● STATED EXERCISE
Copy out verbatim the rows from the line containing "Choose the Lab radio button" through the line containing "coord(732,59)", both lines included.

[Stored data]
········

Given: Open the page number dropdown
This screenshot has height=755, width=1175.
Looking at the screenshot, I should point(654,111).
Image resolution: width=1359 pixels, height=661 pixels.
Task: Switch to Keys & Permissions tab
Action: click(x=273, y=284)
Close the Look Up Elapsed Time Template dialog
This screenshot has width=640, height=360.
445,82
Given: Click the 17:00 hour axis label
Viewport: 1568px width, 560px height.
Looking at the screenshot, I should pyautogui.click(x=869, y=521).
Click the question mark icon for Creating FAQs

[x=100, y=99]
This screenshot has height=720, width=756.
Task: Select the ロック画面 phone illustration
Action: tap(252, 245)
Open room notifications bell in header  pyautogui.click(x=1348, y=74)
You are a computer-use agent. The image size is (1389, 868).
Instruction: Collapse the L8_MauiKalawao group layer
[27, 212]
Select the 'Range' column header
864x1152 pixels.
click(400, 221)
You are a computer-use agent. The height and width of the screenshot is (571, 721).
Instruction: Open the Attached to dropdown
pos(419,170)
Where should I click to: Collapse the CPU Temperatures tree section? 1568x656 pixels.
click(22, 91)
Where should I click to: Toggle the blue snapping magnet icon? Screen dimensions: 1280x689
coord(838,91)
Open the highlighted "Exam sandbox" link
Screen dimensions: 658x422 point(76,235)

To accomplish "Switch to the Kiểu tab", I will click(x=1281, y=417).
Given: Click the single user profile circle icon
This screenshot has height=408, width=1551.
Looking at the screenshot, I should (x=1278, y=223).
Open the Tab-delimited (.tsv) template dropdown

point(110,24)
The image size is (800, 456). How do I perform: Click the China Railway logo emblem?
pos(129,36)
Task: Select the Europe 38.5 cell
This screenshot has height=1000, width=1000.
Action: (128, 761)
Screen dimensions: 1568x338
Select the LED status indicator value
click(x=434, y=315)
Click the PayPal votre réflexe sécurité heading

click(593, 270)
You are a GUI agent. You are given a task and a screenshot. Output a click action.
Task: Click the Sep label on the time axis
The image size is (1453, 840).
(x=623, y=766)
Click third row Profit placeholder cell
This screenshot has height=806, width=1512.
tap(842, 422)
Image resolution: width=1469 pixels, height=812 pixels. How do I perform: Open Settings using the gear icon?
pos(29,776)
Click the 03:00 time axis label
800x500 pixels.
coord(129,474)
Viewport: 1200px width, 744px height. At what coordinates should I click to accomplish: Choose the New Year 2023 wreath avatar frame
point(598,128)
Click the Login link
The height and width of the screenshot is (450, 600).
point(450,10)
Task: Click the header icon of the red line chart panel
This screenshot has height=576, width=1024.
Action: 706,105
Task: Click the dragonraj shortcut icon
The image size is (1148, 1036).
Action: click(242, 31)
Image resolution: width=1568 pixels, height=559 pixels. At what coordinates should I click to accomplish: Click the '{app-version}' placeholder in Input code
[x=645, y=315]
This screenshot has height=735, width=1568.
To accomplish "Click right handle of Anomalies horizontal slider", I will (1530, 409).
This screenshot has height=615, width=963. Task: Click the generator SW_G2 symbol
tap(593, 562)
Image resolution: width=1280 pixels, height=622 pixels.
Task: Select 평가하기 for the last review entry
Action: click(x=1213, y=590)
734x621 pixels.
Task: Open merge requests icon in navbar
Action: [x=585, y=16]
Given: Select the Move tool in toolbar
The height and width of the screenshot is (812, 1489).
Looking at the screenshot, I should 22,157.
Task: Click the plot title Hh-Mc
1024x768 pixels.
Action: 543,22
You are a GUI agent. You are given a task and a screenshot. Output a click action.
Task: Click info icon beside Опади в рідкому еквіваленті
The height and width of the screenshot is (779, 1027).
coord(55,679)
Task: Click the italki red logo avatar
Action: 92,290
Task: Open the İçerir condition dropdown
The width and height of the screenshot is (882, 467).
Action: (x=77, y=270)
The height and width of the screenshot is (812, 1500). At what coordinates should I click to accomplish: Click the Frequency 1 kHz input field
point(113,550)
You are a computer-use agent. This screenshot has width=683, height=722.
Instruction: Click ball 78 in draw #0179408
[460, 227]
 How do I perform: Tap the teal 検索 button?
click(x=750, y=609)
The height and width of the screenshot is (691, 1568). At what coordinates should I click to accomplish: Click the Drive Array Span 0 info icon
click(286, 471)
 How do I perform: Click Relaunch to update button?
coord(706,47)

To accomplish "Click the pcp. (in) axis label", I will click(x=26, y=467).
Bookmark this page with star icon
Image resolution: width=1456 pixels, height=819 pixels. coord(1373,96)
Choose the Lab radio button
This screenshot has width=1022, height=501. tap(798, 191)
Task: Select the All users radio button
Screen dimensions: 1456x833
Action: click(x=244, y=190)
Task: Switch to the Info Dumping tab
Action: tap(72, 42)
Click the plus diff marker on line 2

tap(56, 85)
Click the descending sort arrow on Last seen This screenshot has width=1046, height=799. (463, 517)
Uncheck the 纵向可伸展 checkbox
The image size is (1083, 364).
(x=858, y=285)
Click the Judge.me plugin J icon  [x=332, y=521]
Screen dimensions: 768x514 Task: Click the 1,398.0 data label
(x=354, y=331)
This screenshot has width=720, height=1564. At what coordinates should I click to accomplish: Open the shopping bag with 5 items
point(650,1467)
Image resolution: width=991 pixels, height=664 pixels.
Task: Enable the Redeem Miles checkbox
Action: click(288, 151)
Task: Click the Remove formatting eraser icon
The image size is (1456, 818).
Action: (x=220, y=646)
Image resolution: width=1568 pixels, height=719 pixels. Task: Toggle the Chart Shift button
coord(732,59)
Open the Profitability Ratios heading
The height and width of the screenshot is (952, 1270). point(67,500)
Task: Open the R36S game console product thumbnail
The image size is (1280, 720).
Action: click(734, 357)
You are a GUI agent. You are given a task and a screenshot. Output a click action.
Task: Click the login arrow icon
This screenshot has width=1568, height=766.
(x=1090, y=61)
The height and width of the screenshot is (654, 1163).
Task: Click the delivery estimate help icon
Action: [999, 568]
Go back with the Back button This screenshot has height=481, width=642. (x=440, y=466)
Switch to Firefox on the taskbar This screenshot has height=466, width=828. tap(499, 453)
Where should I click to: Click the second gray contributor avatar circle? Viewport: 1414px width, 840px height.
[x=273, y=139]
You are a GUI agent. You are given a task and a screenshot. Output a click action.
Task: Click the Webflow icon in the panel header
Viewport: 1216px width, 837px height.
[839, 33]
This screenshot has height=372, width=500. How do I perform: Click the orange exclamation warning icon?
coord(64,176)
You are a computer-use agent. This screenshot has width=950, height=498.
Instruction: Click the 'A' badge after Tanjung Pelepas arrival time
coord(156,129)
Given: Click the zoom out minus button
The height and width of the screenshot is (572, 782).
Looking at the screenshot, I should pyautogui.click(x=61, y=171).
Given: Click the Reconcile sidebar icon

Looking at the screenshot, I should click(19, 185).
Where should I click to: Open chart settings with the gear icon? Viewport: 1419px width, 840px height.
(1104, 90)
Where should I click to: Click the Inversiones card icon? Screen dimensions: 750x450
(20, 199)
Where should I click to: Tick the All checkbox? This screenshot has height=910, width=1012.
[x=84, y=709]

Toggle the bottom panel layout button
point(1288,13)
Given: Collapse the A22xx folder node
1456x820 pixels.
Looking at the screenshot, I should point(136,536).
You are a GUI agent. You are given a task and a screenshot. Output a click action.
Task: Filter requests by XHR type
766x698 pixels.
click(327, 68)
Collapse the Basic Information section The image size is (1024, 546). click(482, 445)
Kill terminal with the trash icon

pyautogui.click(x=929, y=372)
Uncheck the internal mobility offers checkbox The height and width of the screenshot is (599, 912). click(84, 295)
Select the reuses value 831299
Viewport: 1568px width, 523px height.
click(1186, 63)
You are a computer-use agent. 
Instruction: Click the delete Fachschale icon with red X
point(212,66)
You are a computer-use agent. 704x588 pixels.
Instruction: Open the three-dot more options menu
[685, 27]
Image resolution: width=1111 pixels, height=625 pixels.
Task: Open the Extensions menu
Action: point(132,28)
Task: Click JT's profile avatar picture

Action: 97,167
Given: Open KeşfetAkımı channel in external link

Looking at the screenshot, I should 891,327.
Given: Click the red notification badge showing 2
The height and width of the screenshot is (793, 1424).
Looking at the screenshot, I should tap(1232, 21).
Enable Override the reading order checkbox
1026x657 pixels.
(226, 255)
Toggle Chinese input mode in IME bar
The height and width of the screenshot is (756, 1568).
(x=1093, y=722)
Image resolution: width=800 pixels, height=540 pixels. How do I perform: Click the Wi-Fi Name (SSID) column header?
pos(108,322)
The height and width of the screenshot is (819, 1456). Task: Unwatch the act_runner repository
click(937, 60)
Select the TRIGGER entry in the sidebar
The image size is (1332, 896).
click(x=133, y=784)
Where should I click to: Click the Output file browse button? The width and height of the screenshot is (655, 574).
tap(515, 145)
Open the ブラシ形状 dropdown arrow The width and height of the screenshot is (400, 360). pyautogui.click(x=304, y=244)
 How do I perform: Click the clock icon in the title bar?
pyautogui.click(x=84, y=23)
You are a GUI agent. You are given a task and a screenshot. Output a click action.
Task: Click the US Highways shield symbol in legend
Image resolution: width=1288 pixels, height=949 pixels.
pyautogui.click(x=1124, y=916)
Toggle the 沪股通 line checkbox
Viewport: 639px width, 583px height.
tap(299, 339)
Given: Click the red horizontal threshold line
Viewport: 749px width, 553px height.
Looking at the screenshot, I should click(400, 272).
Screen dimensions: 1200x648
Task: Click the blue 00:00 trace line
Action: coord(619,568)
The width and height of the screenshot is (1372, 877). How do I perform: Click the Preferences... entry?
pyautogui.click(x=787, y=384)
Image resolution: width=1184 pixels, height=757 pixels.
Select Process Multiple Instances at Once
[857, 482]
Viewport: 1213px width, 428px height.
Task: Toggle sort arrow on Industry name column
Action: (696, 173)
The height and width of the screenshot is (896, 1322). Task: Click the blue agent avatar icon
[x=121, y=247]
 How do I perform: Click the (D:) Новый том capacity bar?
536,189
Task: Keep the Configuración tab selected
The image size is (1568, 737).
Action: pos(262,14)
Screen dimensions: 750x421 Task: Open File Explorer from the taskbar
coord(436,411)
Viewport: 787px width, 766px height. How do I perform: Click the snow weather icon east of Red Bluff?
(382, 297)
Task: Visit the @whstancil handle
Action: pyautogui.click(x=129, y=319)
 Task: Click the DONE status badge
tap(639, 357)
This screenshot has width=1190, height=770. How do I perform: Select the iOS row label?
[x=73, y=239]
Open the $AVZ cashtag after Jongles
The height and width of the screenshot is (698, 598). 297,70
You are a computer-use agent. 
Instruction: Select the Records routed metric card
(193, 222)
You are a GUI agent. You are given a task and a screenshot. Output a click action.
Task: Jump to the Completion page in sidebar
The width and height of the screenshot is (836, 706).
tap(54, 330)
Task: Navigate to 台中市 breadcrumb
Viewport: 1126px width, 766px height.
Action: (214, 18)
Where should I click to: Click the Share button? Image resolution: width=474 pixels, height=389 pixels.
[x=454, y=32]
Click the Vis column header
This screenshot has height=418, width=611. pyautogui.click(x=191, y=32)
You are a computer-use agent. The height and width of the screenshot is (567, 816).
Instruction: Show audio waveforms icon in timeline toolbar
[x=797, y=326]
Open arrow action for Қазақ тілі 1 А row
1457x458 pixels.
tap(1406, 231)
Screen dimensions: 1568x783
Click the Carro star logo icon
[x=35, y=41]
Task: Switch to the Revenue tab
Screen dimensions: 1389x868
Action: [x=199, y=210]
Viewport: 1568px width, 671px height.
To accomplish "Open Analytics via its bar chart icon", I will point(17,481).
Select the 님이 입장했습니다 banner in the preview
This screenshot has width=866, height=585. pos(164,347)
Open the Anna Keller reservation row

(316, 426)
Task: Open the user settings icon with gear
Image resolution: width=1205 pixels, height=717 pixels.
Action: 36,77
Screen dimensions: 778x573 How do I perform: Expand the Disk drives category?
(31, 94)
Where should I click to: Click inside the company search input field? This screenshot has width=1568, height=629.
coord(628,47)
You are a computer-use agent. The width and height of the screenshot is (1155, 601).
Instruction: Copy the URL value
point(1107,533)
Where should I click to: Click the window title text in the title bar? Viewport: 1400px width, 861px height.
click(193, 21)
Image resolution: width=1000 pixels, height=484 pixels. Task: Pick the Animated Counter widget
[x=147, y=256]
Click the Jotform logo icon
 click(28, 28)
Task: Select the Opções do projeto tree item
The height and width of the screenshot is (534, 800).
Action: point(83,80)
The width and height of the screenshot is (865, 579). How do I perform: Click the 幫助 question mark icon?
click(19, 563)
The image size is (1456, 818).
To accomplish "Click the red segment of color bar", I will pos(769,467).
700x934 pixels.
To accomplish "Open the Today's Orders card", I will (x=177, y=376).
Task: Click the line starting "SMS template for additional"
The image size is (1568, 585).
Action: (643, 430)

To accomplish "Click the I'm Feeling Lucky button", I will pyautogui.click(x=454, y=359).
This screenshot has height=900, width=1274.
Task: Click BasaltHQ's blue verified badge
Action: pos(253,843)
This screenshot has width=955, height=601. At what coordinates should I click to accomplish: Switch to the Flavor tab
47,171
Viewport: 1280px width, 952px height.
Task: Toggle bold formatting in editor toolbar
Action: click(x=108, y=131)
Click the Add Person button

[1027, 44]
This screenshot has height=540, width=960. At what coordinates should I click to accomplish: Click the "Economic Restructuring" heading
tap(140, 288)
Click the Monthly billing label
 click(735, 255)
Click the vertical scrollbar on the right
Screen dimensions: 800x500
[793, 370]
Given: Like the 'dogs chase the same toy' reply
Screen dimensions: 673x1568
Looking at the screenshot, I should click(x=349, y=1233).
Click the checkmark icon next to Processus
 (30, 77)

········

● THE COMPLETED TASK
Choose the Lab radio button
This screenshot has width=1022, height=501. tap(798, 191)
Task: Select the All users radio button
Screen dimensions: 1456x833
Action: click(x=244, y=190)
Task: Switch to the Info Dumping tab
Action: tap(72, 42)
Click the plus diff marker on line 2

tap(56, 85)
Click the descending sort arrow on Last seen This screenshot has width=1046, height=799. (463, 517)
Uncheck the 纵向可伸展 checkbox
The image size is (1083, 364).
(x=858, y=285)
Click the Judge.me plugin J icon  [x=332, y=521]
Screen dimensions: 768x514 Task: Click the 1,398.0 data label
(x=354, y=331)
This screenshot has width=720, height=1564. At what coordinates should I click to accomplish: Open the shopping bag with 5 items
point(650,1467)
Image resolution: width=991 pixels, height=664 pixels.
Task: Enable the Redeem Miles checkbox
Action: click(288, 151)
Task: Click the Remove formatting eraser icon
The image size is (1456, 818).
Action: (x=220, y=646)
Image resolution: width=1568 pixels, height=719 pixels. Task: Toggle the Chart Shift button
coord(732,59)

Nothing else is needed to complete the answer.